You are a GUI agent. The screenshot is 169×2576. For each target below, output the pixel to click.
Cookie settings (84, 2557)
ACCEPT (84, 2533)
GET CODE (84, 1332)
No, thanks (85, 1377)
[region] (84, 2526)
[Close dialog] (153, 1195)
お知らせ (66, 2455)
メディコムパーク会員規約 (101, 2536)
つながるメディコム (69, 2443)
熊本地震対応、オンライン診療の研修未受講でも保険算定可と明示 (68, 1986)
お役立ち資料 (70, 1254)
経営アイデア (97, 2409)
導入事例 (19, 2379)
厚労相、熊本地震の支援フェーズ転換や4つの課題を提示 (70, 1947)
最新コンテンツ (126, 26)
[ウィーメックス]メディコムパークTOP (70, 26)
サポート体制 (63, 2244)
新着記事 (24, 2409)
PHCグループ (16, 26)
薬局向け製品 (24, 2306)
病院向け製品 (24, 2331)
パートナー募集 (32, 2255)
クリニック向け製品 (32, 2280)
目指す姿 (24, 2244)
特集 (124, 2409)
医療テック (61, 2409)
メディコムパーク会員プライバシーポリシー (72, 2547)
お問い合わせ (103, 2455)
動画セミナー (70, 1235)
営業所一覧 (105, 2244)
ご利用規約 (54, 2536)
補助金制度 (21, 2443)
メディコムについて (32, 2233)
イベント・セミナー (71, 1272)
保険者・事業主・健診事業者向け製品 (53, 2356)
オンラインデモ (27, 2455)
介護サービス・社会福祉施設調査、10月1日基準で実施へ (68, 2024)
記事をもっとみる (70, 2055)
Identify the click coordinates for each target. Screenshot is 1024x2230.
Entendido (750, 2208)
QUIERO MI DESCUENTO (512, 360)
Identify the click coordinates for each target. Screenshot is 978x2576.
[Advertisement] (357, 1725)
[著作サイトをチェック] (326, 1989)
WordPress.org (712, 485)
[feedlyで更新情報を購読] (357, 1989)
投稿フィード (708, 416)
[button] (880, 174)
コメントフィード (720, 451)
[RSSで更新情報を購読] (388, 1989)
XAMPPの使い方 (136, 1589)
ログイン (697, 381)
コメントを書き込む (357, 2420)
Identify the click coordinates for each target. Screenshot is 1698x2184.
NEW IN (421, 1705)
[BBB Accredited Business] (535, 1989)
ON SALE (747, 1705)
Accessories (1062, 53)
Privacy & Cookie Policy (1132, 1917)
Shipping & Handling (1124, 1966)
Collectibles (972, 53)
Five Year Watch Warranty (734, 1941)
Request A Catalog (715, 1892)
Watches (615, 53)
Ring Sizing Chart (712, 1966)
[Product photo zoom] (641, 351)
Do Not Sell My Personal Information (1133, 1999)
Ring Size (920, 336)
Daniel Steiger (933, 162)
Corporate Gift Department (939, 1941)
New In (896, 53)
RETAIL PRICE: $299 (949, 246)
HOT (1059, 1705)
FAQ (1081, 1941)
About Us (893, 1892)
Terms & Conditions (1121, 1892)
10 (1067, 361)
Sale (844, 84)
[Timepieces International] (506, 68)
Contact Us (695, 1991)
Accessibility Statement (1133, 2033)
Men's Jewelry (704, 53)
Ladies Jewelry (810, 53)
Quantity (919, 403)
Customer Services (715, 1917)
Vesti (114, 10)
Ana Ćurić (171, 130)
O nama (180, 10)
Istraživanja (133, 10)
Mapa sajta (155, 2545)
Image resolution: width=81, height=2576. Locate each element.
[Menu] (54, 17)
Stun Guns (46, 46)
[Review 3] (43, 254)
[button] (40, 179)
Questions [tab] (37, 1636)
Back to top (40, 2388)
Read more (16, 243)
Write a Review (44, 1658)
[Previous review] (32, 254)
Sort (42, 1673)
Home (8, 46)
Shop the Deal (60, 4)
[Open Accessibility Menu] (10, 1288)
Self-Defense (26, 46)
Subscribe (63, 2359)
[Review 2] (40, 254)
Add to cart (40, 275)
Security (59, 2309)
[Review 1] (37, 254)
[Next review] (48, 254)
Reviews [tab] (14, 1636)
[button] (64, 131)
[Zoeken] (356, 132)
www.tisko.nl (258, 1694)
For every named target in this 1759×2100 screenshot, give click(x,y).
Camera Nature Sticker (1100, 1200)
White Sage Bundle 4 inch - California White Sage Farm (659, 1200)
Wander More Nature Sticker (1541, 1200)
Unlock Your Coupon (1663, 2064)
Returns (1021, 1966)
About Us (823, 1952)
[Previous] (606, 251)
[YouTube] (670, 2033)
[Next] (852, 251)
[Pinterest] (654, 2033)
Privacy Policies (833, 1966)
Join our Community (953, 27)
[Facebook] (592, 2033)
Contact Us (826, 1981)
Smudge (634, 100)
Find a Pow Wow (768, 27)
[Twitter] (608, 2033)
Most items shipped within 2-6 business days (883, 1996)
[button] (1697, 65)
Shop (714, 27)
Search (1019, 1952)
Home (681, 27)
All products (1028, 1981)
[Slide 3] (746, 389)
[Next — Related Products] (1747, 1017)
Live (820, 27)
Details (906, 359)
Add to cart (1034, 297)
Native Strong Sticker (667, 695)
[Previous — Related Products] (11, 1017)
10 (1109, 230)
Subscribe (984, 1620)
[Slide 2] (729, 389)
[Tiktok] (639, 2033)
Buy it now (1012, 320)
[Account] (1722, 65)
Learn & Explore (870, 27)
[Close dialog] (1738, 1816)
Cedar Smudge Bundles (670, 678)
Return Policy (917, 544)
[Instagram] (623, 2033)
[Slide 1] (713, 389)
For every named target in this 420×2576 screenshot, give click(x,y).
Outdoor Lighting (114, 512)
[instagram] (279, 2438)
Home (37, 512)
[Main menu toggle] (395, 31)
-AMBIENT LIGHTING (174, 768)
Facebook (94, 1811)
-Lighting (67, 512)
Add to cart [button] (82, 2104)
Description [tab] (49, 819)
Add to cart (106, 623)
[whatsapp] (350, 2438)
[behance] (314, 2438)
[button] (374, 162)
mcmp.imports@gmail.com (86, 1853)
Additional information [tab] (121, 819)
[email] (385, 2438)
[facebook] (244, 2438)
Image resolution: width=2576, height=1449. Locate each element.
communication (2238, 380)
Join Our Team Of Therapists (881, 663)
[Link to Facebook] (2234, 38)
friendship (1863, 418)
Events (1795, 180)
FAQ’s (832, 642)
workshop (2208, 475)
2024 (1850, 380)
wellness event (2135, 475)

*-*-*

Exercise goal
The response must consist solely of the lines from the top of the records through the line holding "[RSSで更新情報を購読] (388, 1989)", copied word for word.

Exercise result
You are a GUI agent. The screenshot is 169×2576. For each target below, output the pixel to click.
Cookie settings (84, 2557)
ACCEPT (84, 2533)
GET CODE (84, 1332)
No, thanks (85, 1377)
[region] (84, 2526)
[Close dialog] (153, 1195)
お知らせ (66, 2455)
メディコムパーク会員規約 (101, 2536)
つながるメディコム (69, 2443)
熊本地震対応、オンライン診療の研修未受講でも保険算定可と明示 (68, 1986)
お役立ち資料 (70, 1254)
経営アイデア (97, 2409)
導入事例 (19, 2379)
厚労相、熊本地震の支援フェーズ転換や4つの課題を提示 (70, 1947)
最新コンテンツ (126, 26)
[ウィーメックス]メディコムパークTOP (70, 26)
サポート体制 (63, 2244)
新着記事 (24, 2409)
PHCグループ (16, 26)
薬局向け製品 (24, 2306)
病院向け製品 (24, 2331)
パートナー募集 (32, 2255)
クリニック向け製品 (32, 2280)
目指す姿 (24, 2244)
特集 (124, 2409)
医療テック (61, 2409)
メディコムパーク会員プライバシーポリシー (72, 2547)
お問い合わせ (103, 2455)
動画セミナー (70, 1235)
営業所一覧 (105, 2244)
ご利用規約 (54, 2536)
補助金制度 (21, 2443)
メディコムについて (32, 2233)
イベント・セミナー (71, 1272)
保険者・事業主・健診事業者向け製品 (53, 2356)
オンラインデモ (27, 2455)
介護サービス・社会福祉施設調査、10月1日基準で実施へ (68, 2024)
記事をもっとみる (70, 2055)
Identify the click coordinates for each target. Screenshot is 1024x2230.
Entendido (750, 2208)
QUIERO MI DESCUENTO (512, 360)
Identify the click coordinates for each target. Screenshot is 978x2576.
[Advertisement] (357, 1725)
[著作サイトをチェック] (326, 1989)
WordPress.org (712, 485)
[feedlyで更新情報を購読] (357, 1989)
投稿フィード (708, 416)
[button] (880, 174)
コメントフィード (720, 451)
[RSSで更新情報を購読] (388, 1989)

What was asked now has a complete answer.